Reproduce all of the entries below exactly, without images.

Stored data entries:
---

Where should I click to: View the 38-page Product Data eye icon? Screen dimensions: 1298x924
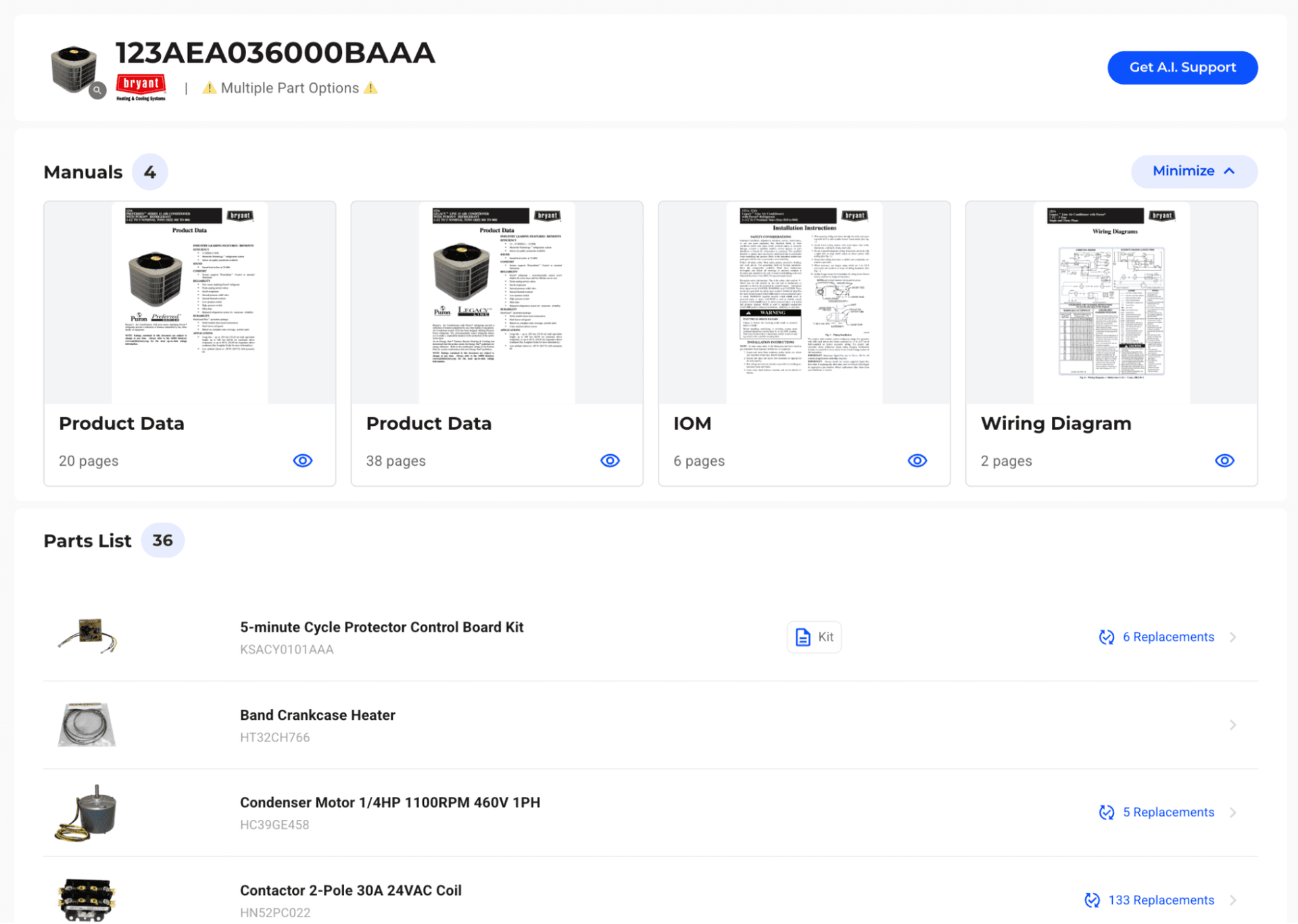[610, 461]
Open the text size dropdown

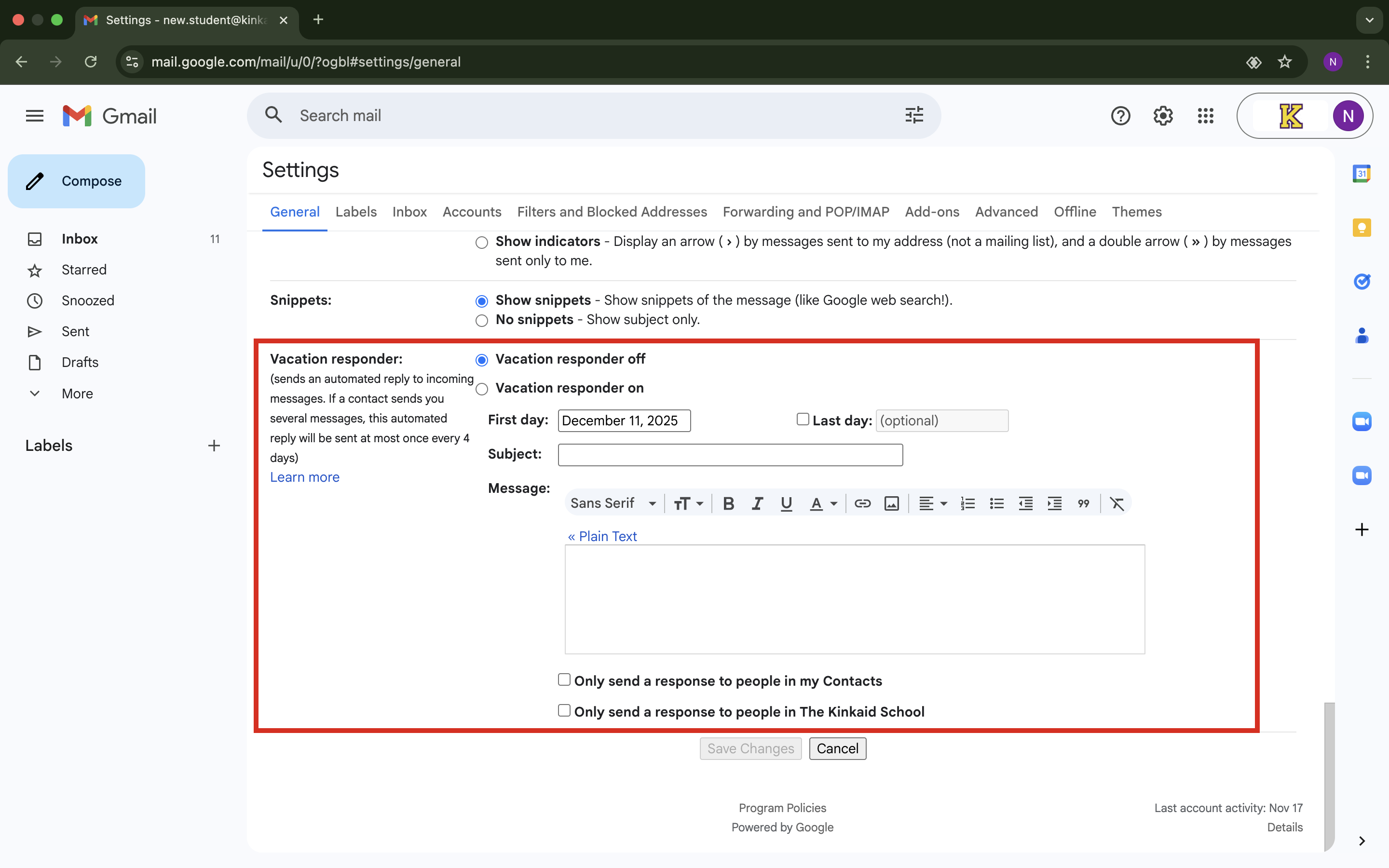pos(688,503)
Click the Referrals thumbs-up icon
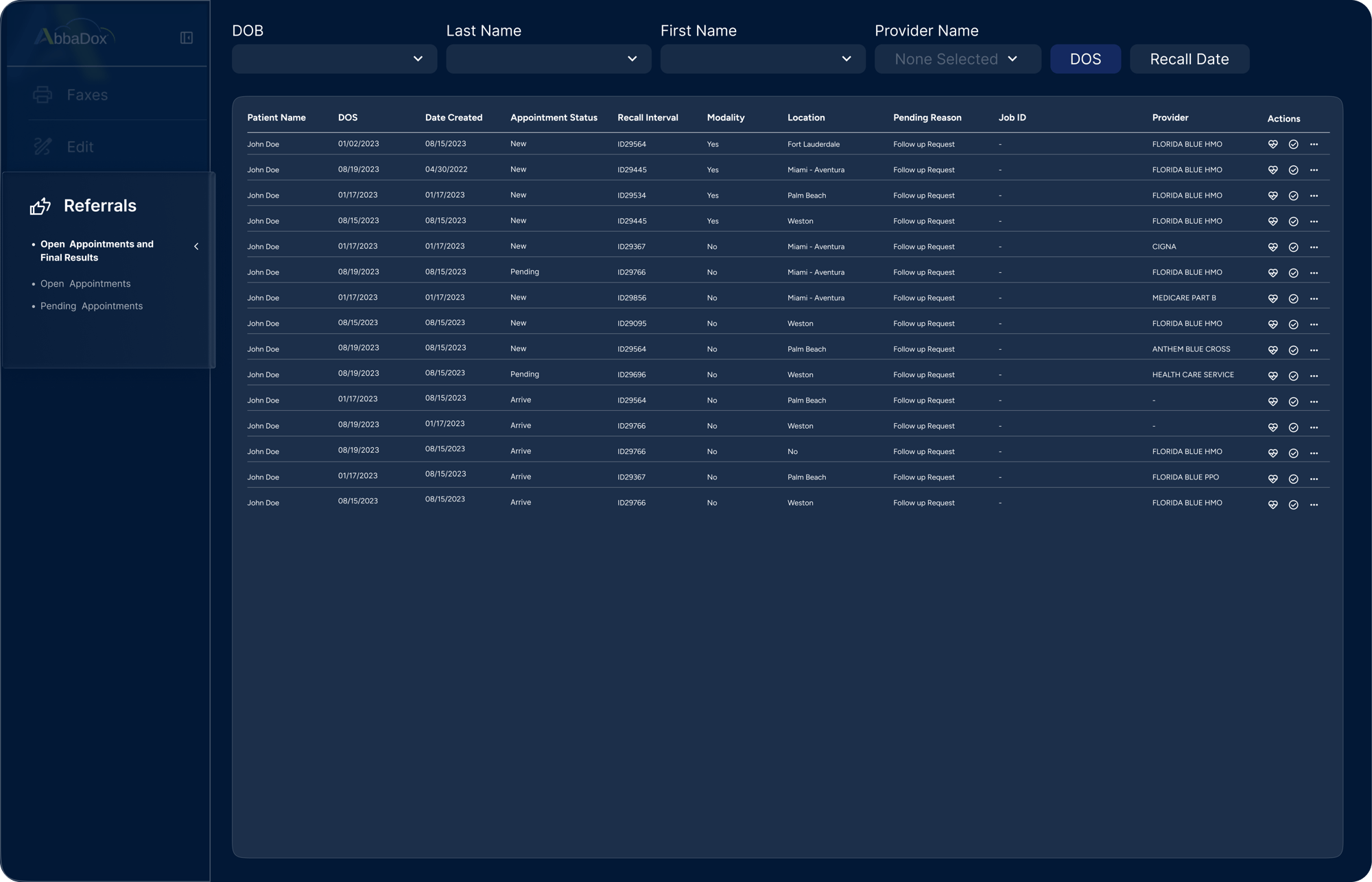This screenshot has height=882, width=1372. click(x=40, y=206)
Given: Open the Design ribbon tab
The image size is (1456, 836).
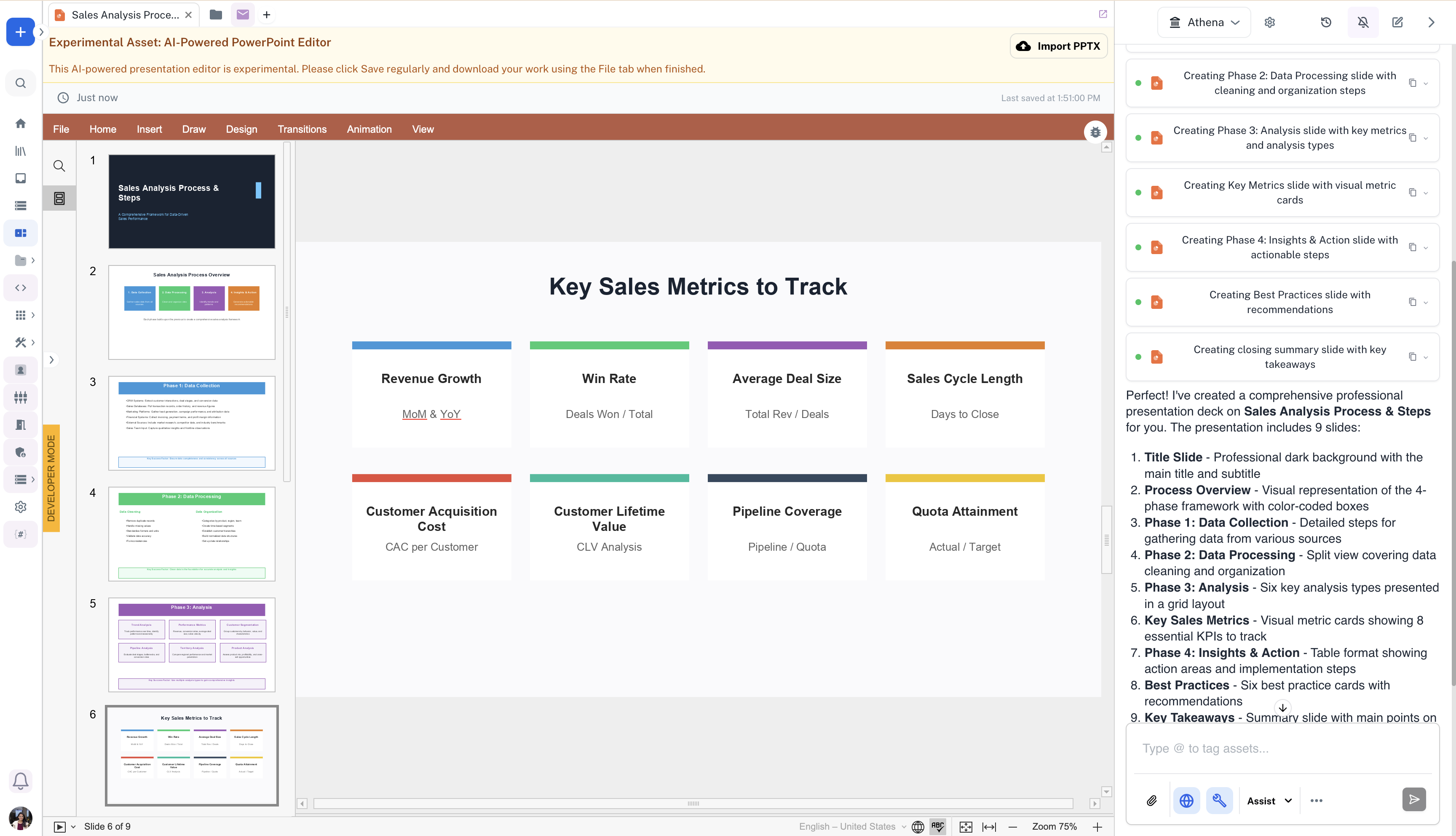Looking at the screenshot, I should point(241,129).
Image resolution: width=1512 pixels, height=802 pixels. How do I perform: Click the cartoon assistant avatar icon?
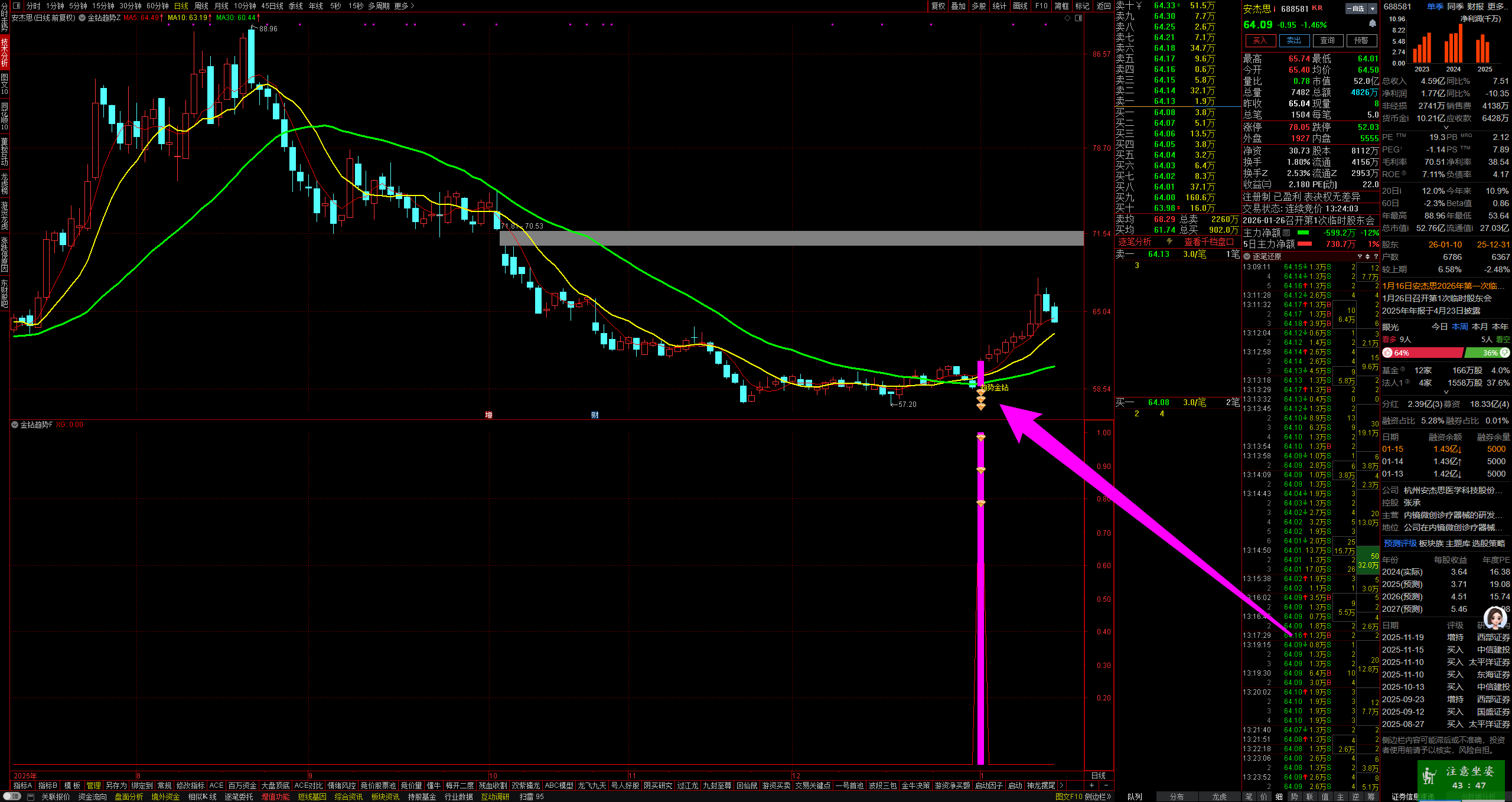point(1494,618)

---

SOLVED EXERCISE:
Where should I click to: View the 38-page Product Data eye icon? Screen dimensions: 1298x924
[610, 461]
Open the text size dropdown

pos(688,503)
Click the Referrals thumbs-up icon
This screenshot has height=882, width=1372. click(x=40, y=206)
Given: Open the Design ribbon tab
The image size is (1456, 836).
Looking at the screenshot, I should point(241,129).
Image resolution: width=1512 pixels, height=802 pixels. How do I perform: Click the cartoon assistant avatar icon?
point(1494,618)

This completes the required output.